歪み
ふと思いついたところを形にしました。
暇だったらお付き合いください。
「俺、知っちゃったんだ」
「うん」
「このままじゃ、きっと、大人にはなれないって」
波の音と少年と少女の声。この空間には、それしか無かった。でも、彼らにとっては、それで充分過ぎた。
「先生や母さん達は、褒めてくれるんだ。大人しくて、成績優秀で、問題も起こさない」
「そうだね」
互いが悩みを言う時、どちらかは、頷くだけの機械になる。それが、彼らの暗黙のルールだった。

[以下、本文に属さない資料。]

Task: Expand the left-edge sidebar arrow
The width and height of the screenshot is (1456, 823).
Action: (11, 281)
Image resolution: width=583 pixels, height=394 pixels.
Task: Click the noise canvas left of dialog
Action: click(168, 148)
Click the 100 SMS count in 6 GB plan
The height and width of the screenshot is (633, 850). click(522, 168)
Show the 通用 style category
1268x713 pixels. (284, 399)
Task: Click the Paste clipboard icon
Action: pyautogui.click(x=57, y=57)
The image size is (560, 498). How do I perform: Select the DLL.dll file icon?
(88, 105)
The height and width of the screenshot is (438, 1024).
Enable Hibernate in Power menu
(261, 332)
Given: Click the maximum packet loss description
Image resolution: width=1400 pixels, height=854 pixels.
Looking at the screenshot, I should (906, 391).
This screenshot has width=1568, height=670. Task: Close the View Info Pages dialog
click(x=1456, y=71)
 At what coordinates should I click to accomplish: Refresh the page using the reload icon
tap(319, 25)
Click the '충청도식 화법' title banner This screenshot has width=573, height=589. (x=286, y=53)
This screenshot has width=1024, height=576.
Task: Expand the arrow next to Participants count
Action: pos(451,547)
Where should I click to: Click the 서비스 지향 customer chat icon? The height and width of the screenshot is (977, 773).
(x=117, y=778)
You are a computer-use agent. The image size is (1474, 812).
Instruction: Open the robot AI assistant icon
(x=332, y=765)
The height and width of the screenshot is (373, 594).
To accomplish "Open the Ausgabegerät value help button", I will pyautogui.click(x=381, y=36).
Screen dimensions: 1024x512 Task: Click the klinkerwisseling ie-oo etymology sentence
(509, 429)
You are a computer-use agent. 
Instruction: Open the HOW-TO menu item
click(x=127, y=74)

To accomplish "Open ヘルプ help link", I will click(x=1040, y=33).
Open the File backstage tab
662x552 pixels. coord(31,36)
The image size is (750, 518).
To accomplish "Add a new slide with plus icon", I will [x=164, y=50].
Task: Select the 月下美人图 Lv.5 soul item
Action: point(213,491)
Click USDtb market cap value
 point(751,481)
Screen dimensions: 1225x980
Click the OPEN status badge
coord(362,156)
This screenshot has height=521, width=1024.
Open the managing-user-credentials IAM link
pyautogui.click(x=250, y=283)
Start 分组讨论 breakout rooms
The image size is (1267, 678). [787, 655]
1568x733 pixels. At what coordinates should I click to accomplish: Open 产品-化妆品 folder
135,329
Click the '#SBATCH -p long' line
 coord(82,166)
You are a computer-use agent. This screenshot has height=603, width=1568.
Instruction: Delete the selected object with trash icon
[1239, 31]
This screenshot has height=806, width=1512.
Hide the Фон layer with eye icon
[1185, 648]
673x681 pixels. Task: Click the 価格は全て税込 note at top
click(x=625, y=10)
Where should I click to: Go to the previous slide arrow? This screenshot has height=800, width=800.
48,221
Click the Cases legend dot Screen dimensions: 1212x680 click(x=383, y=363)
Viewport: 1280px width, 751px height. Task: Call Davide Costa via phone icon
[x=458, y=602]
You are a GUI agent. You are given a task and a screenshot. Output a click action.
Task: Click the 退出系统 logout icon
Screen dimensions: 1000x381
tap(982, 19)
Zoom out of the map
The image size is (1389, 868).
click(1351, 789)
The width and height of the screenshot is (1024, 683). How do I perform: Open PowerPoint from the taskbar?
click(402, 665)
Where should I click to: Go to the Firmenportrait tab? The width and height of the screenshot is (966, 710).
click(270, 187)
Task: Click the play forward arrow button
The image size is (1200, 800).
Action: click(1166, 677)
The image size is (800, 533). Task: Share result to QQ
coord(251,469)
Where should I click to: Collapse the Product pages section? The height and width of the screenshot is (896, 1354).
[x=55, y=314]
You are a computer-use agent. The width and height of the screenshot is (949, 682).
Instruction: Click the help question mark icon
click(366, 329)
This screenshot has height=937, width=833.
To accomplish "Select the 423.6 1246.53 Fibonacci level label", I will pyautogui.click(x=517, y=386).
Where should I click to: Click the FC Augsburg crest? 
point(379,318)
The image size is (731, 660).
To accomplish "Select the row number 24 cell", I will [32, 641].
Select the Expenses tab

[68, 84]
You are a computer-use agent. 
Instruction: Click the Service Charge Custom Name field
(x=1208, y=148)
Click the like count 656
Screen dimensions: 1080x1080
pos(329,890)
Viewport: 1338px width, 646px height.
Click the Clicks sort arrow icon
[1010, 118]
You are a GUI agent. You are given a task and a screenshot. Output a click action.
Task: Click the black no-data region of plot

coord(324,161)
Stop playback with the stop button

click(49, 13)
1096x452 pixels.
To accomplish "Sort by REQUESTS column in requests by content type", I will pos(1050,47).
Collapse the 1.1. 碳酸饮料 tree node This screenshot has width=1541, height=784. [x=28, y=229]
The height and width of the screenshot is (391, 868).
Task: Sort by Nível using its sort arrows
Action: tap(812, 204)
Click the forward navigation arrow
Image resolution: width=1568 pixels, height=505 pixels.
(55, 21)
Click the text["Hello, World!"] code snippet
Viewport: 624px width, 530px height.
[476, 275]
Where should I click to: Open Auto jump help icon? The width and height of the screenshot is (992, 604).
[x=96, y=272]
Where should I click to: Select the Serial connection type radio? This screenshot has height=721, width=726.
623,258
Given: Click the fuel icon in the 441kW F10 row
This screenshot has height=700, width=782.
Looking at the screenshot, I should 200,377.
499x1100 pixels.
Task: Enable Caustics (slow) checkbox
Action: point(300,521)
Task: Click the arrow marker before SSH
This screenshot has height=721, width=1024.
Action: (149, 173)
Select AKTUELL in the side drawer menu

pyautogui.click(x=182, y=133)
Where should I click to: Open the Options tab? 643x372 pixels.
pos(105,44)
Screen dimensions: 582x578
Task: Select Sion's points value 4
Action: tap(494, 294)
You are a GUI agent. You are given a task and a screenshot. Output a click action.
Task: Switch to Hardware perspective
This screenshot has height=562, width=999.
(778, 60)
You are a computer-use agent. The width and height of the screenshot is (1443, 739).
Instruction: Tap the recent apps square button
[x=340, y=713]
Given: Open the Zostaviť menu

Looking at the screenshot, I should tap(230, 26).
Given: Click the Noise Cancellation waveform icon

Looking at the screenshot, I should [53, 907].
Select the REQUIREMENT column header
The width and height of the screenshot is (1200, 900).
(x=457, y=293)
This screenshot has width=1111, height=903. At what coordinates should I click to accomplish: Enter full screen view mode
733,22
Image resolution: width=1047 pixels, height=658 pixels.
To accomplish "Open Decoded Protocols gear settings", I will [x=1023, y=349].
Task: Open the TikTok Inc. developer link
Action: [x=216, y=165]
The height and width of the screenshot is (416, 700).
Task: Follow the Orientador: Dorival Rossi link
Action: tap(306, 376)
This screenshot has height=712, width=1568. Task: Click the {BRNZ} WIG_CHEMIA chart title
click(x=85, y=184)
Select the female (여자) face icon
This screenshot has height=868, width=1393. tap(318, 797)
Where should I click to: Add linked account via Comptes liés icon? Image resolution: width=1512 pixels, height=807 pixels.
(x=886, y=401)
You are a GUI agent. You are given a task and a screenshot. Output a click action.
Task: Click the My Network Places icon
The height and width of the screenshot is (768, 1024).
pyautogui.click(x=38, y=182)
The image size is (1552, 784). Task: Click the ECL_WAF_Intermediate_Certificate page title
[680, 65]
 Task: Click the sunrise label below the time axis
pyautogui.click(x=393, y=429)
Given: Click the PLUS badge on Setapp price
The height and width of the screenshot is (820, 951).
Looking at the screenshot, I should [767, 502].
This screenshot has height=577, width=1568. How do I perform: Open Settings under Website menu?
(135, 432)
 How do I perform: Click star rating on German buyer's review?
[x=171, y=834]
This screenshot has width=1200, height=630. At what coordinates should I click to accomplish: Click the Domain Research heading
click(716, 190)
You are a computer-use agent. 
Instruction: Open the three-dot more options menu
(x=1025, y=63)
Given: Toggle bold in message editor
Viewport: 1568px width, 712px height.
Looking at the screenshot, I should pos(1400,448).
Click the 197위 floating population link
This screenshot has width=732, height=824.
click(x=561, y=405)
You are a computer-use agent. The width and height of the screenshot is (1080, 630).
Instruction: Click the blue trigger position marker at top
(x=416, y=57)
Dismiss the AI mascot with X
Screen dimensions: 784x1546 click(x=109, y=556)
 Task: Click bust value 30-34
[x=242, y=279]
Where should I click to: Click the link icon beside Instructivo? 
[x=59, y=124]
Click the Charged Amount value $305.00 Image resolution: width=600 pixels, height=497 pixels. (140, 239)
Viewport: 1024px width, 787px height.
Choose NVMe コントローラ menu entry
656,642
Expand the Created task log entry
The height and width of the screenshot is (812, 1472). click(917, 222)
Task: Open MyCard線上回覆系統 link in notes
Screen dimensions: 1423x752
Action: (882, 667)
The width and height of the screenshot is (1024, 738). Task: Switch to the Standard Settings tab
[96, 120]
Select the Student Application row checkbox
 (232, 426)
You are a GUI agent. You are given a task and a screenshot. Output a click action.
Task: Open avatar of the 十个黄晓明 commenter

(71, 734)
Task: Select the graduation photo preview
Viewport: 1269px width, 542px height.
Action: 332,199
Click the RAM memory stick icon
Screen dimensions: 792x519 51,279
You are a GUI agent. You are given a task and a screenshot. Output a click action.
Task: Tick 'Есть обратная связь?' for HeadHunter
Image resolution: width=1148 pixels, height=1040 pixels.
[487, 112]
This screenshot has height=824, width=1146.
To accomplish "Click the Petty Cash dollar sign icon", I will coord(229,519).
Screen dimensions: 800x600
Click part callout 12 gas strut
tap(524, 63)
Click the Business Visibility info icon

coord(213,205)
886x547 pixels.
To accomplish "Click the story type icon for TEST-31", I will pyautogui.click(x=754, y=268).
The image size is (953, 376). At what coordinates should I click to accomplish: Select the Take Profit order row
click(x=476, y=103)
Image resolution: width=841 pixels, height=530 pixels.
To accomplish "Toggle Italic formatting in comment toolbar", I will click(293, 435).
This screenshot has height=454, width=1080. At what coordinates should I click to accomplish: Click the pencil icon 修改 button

彼らの悩みは、解決出来るような物じゃないと、互いが分かっていた。
「嫌なんだ。褒められる事が。」
「そうだよね」
「アイツらと同じように、馬鹿やって怒られたい」
彼らの自由な行動は、この浜辺へ来る事。それだけだった。それでも良かった。
………
この歪な関係が始まったのは、単に偶然としか言いようがない。
一人が死のうとした時、もう一人も死のうとしていた。それだけだった。
互いが似たような悩みを持って、似たような行動をしている事を、彼らは運命だと思った。神様がくれた、最期のプレゼントだと思った。
「私達は、出会う機会に恵まれて、本当に幸せ者だと思うよ」
少女は繰り返し、呪いの様に呟いた。この関係が終わらないよう願って。
「本当に。出会えて良かった」
少年は笑った。人生で初めてかと思える程、本物の笑顔で笑った。
その二人の姿は、波と風だけが知っていた。